I'm talking about bigger exclusive libraries like Extrememusic.
One of the most horrible examples of retitling is this album.
https://www.extrememusic.com/albums/2919?item=50294
It features some wonderful ambient music by James Everingham. He said about some previous work of his for Extrememusic that the library choose the titles so I assume strongly that it was the case this time as well. Also, look at his soundcloud how he usually names his tracks... https://soundcloud.com/james-everingham
based on this I'm sure he would never call an beautiful melodic ambient piece "Keet Those Plates Spinning" or "Good Clean Fun" (haha, what did they mean with that?? gives me some ideas...)
so, why are they (and many other labels) doing that so routinely and for every track? Do they really never ever like the titles the composer gives them? That's pretty unlikely, and I also can't imagine that naming an ominous, reflective ambient piece "Good Clean Fun" helps selling that track... I also want to avoid libraries that practice this since I would be very unhappy if a track I just poured my heart into "Keep Those Plates Spinning" or other nonsense.


----------



## Nico (Feb 24, 2018)

My guess if that when royalties are paid, it is easier to identify from which library/publisher the track comes from, especially if the library does not own exclusive rights.


----------



## Lionel Schmitt (Feb 24, 2018)

Nico said:


> My guess if that when royalties are paid, it is easier to identify from which library/publisher the track comes from, especially if the library does not own exclusive rights.
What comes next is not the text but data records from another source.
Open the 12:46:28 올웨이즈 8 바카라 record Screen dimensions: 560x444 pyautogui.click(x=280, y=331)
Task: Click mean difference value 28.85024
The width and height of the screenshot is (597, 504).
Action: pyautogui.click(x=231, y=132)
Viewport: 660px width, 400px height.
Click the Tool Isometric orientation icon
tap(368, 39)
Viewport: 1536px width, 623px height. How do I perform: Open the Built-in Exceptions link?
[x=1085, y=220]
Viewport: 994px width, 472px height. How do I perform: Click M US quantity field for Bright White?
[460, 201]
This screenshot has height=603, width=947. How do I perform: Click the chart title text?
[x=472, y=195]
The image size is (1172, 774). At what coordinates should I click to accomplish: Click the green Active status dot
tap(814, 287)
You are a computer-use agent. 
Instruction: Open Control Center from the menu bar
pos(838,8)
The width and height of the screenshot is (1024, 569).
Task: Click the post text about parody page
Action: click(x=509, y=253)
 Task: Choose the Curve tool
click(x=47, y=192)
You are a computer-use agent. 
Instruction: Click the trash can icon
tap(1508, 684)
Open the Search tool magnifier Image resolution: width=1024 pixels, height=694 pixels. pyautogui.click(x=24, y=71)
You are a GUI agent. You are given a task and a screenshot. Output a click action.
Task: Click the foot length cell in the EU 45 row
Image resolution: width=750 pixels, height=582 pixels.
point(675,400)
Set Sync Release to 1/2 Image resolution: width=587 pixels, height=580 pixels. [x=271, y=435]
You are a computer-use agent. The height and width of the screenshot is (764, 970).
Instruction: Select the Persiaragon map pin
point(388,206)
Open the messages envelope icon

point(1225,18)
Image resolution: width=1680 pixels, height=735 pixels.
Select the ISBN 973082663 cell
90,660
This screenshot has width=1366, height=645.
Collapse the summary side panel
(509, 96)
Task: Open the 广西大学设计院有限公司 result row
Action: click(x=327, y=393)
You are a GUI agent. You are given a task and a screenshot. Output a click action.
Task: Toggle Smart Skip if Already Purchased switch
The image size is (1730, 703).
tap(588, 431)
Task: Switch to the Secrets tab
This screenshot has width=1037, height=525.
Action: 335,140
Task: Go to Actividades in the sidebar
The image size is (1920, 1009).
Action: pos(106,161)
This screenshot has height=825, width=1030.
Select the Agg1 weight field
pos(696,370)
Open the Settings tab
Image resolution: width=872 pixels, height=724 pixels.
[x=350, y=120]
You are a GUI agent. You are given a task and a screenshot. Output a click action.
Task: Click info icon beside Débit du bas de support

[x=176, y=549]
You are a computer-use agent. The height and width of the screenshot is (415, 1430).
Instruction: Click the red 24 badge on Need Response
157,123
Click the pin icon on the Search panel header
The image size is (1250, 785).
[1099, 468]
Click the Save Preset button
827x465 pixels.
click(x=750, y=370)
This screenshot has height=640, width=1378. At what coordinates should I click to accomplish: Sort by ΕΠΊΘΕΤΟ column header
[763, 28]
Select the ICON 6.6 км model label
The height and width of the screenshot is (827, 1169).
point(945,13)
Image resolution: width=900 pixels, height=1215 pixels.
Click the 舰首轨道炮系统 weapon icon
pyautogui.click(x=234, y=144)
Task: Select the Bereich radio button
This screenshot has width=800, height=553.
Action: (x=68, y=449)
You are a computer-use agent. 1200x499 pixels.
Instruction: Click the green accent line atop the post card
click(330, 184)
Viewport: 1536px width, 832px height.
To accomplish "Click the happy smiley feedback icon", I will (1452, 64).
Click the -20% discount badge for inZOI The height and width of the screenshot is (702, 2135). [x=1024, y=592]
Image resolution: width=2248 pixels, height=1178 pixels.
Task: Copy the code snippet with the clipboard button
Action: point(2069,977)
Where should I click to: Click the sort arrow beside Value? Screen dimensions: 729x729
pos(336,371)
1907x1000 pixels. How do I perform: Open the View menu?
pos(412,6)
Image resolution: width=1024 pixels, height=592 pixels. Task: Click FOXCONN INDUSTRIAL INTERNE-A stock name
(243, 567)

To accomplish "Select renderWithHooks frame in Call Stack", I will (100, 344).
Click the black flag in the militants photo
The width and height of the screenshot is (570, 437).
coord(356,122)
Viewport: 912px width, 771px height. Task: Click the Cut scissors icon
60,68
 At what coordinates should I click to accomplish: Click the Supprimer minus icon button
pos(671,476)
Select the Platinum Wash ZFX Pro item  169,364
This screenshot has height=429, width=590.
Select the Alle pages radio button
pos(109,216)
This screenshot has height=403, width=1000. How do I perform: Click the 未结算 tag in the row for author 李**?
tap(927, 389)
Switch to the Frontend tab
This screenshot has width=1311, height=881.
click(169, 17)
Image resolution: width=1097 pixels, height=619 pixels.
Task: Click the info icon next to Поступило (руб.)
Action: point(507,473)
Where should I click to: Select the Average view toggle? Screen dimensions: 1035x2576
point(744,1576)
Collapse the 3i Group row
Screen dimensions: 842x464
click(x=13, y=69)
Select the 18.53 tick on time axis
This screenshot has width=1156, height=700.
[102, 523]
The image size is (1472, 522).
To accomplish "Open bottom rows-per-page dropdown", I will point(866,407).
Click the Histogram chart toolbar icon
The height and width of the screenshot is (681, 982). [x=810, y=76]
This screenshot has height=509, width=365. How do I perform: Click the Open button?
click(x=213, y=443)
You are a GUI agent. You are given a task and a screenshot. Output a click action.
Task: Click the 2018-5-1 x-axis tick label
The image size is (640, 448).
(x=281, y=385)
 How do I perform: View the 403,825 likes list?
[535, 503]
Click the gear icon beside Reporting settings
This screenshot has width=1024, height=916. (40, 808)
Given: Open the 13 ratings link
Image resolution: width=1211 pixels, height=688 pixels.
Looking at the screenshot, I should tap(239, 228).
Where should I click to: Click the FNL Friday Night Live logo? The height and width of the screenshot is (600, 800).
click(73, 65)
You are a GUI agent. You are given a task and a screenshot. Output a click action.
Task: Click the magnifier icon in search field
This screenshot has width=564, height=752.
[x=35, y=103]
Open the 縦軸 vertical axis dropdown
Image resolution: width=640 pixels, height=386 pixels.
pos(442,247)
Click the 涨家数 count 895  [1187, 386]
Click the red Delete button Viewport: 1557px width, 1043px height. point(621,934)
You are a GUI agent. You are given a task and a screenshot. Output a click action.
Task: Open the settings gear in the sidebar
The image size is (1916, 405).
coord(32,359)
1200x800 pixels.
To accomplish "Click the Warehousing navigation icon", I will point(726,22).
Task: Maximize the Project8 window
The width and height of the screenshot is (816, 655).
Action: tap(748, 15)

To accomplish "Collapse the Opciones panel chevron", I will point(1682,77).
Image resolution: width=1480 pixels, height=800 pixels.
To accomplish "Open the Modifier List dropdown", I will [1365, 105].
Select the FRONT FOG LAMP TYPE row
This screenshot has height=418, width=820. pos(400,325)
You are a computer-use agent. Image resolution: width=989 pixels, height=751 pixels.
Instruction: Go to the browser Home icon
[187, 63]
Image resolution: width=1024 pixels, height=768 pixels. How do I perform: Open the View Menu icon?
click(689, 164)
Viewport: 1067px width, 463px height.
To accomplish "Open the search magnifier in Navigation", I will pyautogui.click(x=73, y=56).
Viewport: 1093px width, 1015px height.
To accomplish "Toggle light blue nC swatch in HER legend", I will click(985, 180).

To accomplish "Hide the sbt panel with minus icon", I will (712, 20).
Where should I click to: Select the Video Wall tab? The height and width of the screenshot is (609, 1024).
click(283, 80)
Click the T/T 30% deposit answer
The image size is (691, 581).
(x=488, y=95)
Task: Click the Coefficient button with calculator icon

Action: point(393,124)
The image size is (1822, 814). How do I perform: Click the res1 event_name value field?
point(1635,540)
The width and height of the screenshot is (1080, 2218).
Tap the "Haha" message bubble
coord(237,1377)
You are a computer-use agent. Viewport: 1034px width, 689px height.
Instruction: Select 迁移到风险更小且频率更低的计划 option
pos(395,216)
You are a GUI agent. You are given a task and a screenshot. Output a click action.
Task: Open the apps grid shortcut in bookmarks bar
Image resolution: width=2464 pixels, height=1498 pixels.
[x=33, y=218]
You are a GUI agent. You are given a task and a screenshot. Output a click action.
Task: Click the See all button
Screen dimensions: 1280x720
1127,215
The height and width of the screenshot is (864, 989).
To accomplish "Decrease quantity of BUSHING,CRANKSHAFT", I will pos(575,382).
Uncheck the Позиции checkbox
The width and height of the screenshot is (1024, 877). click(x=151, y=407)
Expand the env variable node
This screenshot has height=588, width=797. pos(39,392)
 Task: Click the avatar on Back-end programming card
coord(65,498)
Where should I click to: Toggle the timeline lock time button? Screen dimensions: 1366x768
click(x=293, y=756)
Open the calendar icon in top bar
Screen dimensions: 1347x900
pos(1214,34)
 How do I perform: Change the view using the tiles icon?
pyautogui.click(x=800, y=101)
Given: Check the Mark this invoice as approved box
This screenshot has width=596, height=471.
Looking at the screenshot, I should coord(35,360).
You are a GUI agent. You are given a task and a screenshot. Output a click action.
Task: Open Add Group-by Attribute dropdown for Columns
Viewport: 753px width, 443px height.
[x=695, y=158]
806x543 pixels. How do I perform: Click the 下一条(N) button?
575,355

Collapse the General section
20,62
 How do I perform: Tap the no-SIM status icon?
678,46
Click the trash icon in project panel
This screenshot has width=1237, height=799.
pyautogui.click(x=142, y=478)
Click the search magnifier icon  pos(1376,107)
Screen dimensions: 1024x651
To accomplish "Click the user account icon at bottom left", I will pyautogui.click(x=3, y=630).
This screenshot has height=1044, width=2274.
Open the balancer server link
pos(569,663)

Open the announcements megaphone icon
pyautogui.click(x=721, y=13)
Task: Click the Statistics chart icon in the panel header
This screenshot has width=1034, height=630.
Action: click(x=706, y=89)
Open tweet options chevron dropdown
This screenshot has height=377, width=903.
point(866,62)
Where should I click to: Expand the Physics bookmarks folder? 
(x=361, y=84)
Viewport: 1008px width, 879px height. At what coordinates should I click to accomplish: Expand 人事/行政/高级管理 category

Hm... I'm referring to exclusive libraries... maybe there is something behind it in terms of non-exclusive pulishing but exclusive? seems totally random.


----------



## R. Soul (Feb 24, 2018)

I imagine it could be that the don't want a track to have the same title as another in the library, although that could be difficult if they have 100.000 tracks.

My last 2 albums have mostly been retitled by 2 different (exclusive) libraries.
First library renames all tracks starting with the first letters in the alphabet.
Second library seems to have kept more of my titles, but it seems like they don't want one or two word titles, so they add a few themselves. For example, I had a track called 'All or nothing', which they retitled to 'Give it all or nothing'.


----------



## Desire Inspires (Feb 24, 2018)

Don’t put too much thought into this thing. They retitle for a number of reasons, none of which matter to the composer. As long as the composer is correctly registered as the songwriter with the correct writer’s share split, nothing else is important.


----------



## Lionel Schmitt (Feb 24, 2018)

Desire Inspires said:


> Don’t put too much thought into this thing. They retitle for a number of reasons, none of which matter to the composer. As long as the composer is correctly registered as the songwriter with the correct writer’s share split, nothing else is important.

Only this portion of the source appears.